Stated exercise 1: Rewrite the records starting at the line that contains "April (737, 277)" and ending at the line that contains "BSE (129, 337)", changing "PRESIDENT" to "DIRECTOR" and leaving everything else as it is.

══ Document passage

Review by Calvin McMillin:

     Sometimes, bastards are just fun to watch. Such is the case with Detective Kang Chul-Joong, the rough-around-the-edges anti-hero of Public Enemy, a gritty, bloody cop movie that earned both critical praise and box office success upon its release in 2002. Prone to taking bribes and beating out confessions, Detective Kang is clearly not your average hero. With internal affairs breathing down his neck and his career in jeopardy, Kang seems utterly lost - that is, until a chance encounter with a brutal serial killer reawakens something inside of him, spurring him to take action and bring the murderer to justice.
     But the biggest challenge facing Detective Kang is the identity of the serial killer. He knows who it is; he just can't prove it. First of all, Kang doesn't have any physical evidence. Secondly, his reputation as a cop is at an all-time low. And perhaps worst of all, the murderer is actually a respected member of society: Chul Gyu-Hwan (Lee Sung-Jae), a charming businessman who is not only a wonderful family man, but is so wealthy that he would have no motive to kill anyone. Or so it seems. That perception is far from the reality, as Chul will do just about anything to insure his success or avenge his wounded pride, even if it means murdering his own parents! What follows is a dangerous game of cat-and-mouse in which the fallen lawman does everything in his power to bring the remorseless killer to justice. But does Kang have what it takes to get the job done?
     Public Enemy does a fine job in building a sense of anticipation for the face-to-face confrontation between these two characters. The film begins by introducing them separately, following each one's story so the audience can see their individual situations, their problems, and their motives. Once these separate tracks have been laid in the first quarter of the film, the two characters finally cross paths, intensifying the narrative's momentum exponentially. While I'm still not sure of the legal ramifications of the final showdown, it nevertheless makes for cathartic, if brutal entertainment.
     In Public Enemy, there is no black-and-white depiction of good guys and bad guys; almost everyone is painted in shades of gray. While Detective Kang represents the side of "good," he has enough character flaws to show that he is far from the conventional hero. In his role as the hard-bitten detective, Sul Kyung-Ku is electric onscreen. You never know what his character is going to do, and that unpredictability makes him a joy to watch. While Kang is still pig-headed and somewhat simpleminded throughout the film, his good qualities slowly emerge to contradict the corrupt figure he's become. Even when he's violating police procedure, there is a kind of integrity in his actions. While Kang does not seem to perceive it on a conscious level, this case is his one last shot at redemption, but as the film wears on, the audience grows unsure of whether he'll live to see it.

════

Stated exercise 2: According to the film review, who plays the serial killer Chul Gyu-Hwan?

══ Data for processing

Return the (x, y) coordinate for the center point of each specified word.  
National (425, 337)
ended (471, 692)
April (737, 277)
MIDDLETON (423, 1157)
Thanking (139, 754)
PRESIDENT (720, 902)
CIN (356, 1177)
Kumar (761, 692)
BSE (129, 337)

════
══ Data for processing

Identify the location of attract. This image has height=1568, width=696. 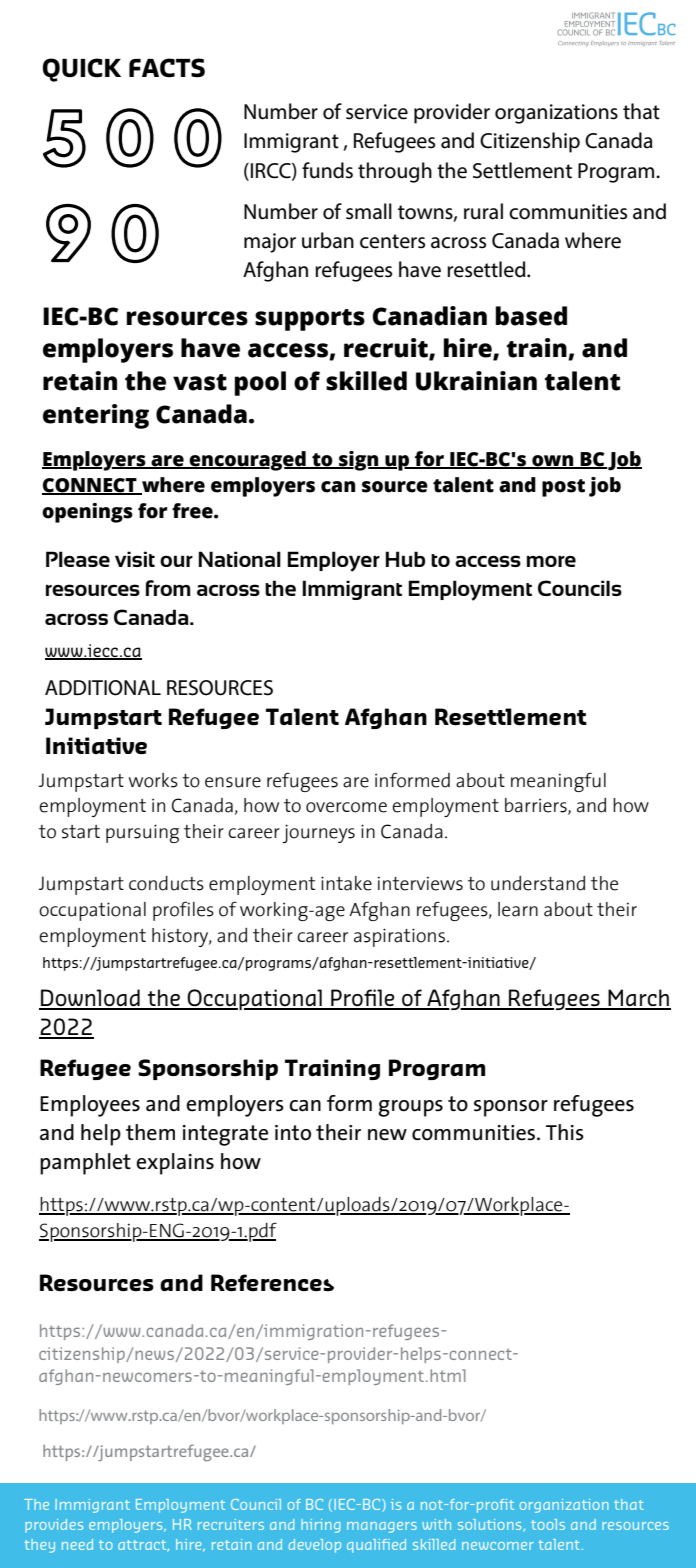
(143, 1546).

════

Written response 1:
April (737, 277)
MIDDLETON (423, 1157)
Thanking (139, 754)
DIRECTOR (720, 902)
CIN (356, 1177)
Kumar (761, 692)
BSE (129, 337)

Written response 2: Lee Sung-Jae